Is een rechtsgeldige proeftijd bedongen?

Is een rechtsgeldige proeftijd bedongen?
Datum: 22-02-2015
Uitgavejaar en uitgavenummer: 2015 / 251
Vindplaats: Gerechtshof Arnhem-Leeuwarden 3 februari 2015, www.rechtspraak.nl, ECLI:NL:GHARL:2015:715
Uitspraak

Een werkgever beriep zich ten onrechte op een proeftijdbeding voor de duur van twee maanden dat was opgenomen in een CAO, omdat de CAO pas van toepassing was verklaard in de arbeidsovereenkomst, die pas was aangegaan nadat de zonder die CAO geldende maximumduur van de proeftijd van een maand was verstreken.
Bij een werkgever was op 8 oktober 2012 een werkneemster in dienst getreden in de functie van PR-manager voor de duur van negen maanden. De werkneemster was haar werkzaamheden op 8 of 9 oktober 2012 feitelijk aangevangen. Op 26 of 29 november 2012 stuurt de werkgever een schriftelijke arbeidsovereenkomst aan de werkneemster, waarin een proeftijd is vermeld van twee maanden. In de arbeidsovereenkomst is ook een CAO van toepassing verklaard, waarin staat dat standaard een proeftijd van maximaal twee maanden geldt, ongeacht de lengte van de arbeidsovereenkomst. De werkneemster tekent deze arbeidsovereenkomst. Op 29 november 2012 ontslaat de werkgever de werkneemster met een beroep op het proeftijdbeding in de arbeidsovereenkomst.
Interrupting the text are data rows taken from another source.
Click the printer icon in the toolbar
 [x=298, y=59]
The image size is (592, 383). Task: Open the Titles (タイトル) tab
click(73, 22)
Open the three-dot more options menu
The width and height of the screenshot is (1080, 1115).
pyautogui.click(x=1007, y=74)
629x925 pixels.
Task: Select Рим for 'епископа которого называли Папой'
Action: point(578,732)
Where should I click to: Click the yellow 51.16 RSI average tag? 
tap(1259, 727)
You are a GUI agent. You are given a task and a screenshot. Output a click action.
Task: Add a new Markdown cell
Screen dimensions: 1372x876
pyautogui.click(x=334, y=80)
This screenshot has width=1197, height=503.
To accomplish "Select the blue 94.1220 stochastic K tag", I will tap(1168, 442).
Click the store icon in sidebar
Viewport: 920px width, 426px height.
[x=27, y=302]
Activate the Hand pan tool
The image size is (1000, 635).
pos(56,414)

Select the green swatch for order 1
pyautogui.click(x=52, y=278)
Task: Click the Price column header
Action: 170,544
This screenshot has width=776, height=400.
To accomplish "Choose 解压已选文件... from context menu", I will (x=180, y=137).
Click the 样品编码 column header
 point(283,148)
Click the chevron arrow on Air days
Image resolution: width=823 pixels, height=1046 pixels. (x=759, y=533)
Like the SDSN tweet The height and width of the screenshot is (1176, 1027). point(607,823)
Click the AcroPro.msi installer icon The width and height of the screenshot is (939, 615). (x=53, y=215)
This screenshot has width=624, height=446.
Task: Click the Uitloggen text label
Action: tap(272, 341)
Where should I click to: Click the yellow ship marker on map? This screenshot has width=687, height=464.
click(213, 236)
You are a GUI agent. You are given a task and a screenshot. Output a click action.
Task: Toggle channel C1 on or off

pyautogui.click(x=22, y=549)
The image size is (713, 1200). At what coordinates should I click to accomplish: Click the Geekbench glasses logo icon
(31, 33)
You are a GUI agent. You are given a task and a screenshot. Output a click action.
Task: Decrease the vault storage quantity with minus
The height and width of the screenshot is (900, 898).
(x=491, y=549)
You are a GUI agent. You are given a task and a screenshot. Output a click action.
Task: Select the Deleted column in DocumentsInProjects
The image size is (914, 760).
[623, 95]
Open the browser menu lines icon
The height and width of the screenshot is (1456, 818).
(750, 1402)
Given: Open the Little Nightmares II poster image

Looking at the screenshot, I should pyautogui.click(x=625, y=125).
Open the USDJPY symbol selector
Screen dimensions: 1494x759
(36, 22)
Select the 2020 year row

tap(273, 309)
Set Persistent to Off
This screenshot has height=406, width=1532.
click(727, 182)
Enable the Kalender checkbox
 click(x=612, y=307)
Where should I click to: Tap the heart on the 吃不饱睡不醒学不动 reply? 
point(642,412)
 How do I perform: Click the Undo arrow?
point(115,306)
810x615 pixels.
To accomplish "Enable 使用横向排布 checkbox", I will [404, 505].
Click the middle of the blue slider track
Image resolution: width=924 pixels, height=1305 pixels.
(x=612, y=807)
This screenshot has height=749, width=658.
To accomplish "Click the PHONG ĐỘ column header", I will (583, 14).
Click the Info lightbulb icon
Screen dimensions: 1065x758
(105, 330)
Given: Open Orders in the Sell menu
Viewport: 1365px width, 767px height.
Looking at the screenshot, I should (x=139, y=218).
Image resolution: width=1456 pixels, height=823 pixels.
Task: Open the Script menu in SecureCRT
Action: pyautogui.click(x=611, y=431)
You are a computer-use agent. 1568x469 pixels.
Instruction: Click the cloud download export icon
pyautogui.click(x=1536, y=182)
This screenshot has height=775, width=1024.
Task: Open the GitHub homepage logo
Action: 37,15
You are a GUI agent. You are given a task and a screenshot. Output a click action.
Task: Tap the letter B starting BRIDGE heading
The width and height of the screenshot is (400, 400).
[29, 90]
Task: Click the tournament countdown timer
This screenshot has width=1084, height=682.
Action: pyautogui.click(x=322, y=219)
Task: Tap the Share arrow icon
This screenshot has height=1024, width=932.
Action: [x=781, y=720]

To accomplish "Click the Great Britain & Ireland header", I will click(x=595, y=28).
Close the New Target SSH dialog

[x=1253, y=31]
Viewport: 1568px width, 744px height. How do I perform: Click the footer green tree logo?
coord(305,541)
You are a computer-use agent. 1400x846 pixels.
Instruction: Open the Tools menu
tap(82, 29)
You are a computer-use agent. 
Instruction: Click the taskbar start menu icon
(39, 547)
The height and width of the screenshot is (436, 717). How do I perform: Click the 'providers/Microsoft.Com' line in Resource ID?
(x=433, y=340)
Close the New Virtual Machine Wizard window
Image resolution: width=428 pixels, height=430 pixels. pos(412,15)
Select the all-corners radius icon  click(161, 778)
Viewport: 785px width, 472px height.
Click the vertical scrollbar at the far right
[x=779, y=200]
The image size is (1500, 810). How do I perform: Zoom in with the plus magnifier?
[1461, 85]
In een brief van 30 november 2012 roept de werkneemster de vernietigbaarheid van het proeftijdontslag in, maar de werkgever volhardt in het ontslag. Daarop vordert de werkneemster bij de kantonrechter een schadevergoeding die volgens de wet gefixeerd wordt op het bedrag van het loon dat nog verschuldigd zou zijn tot het einde van de arbeidsovereenkomst (derhalve ongeveer zeven maanden).
De kantonrechter stelt vast dat op grond van de wet in het onderhavige geval een proeftijd van een maand geldt en concludeert dat het proeftijdbeding in strijd met de wet is en dat de arbeidsovereenkomst niet binnen de proeftijd schriftelijk is overeengekomen. Daarom kan de werkgever zich niet beroepen op het proeftijdbeding in de arbeidsovereenkomst. De vraag is vervolgens of de werkgever zich wel kan beroepen op het proeftijdbeding in de CAO. De wet staat toe dat de proeftijd van een maand bij CAO kan worden verlengd tot twee maanden. De kantonrechter stelt vervolgens vast dat de partijen niet aan de CAO gebonden zijn vanwege het lidmaatschap van één van de CAO-sluitende partijen en dat de CAO ook niet algemeen verbindend was verklaard. De CAO is derhalve uitsluitend op de arbeidsovereenkomst van toepassing geworden als gevolg van de bepaling in de arbeidsovereenkomst. De kantonrechter overweegt dat op grond van een arrest van de Hoge Raad van 20 december 2002 ook bij een aldus van toepassing zijnde CAO een afwijking van de wet is toegelaten. Omdat de arbeidsovereenkomst echter pas is gesloten en de CAO pas van toepassing is verklaard nadat de wettelijke proeftijd van een maand was verstreken, kan de afwijkende bepaling in de CAO betreffende een proeftijd van twee maanden volgens het hof niet meer ten nadele van de werknemer werken.


Commentaar

Het arrest van het gerechtshof toont nog eens aan hoe belangrijk het is dat werkgevers er voor zorgen dat het proeftijdbeding schriftelijk is overeengekomen voordat de arbeidsovereenkomst aanvangt. Als werknemers vervolgens nalaten een schriftelijke arbeidsovereenkomst te ondertekenen, bestaat wel een arbeidsovereenkomst maar geen proeftijdbeding. In het onderhavige geval had de werknemer uiteindelijk wel getekend, maar was het voor de werkgever toch nog te laat.